Moreover, TAMs can promote tumour growth by stimulating angiogenesis [8]. The present study showed that the number of CD68⁺ macrophages and CD105-MVD were positively correlated in HCC tissues as previously demonstrated [35-37]. Moreover, the infiltrating macrophages and enhanced angiogenesis were primarily distributed at the periphery of HCC, which is the predominant place for tumour cells to invade into surrounding normal tissue and/or blood vessels, thereby fostering tumour progression and metastatic spread. Zhang et al. [43] found that depletion of macrophages in combination with the administration of the anti-angiogenic agent, sorafenib significantly inhibited tumour progression, tumour angiogenesis, and lung metastasis compared with sorafenib monotherapy. Moreover, when TAM infiltration into tumours was prevented by depleting circulating monocytes, tumour angiogenesis and growth were suppressed [44]. Macrophages in the tumour microenvironment play a pivotal role in the angiogenic switch. They are an important source of various angiogenic factors including VEGF and MMP-9 [45,46]. Thus, tumour-derived MIP-1α may indirectly induce neovascularization through recruitment of macrophages into HCC microenvironment.

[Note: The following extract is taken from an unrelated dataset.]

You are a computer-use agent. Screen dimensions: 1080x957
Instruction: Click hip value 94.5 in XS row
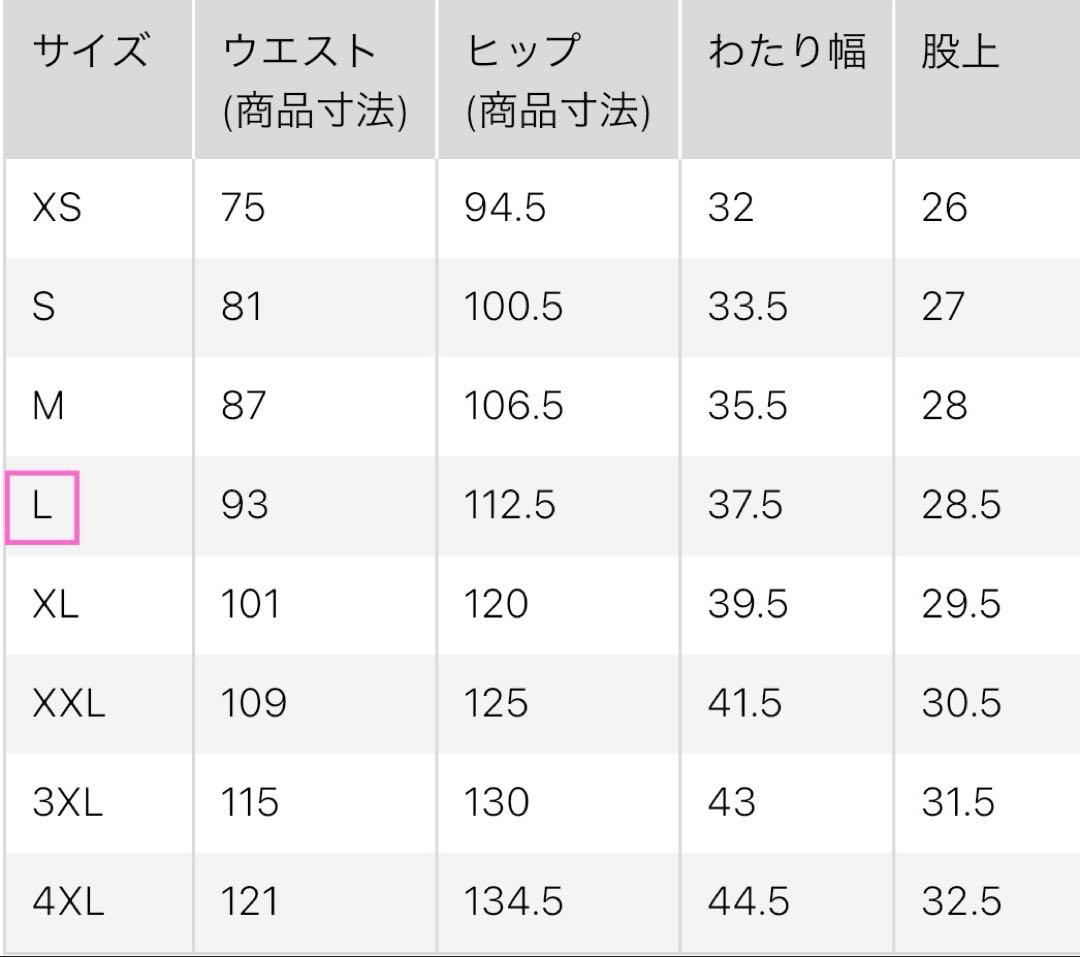(505, 207)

All together, the present study shed the light on the role of cancer-associated inflammation in HCC progression. The findings that mark MIP-1α and infiltrating TAMs as key players in tumour growth and angiogenesis in HCV-related HCC might be translated into clinical implications. Pharmacological inhibition of MIP-1α by neutralizing antibodies or blocking its binding to CCR1 may result in disruption of macrophage recruitment into tumour site and reduction in tumour growth and angiogenesis. Moreover, selectively depleting or modulating tumour-promoting characteristics and/or activity of TAMs, might be another potential therapeutic target.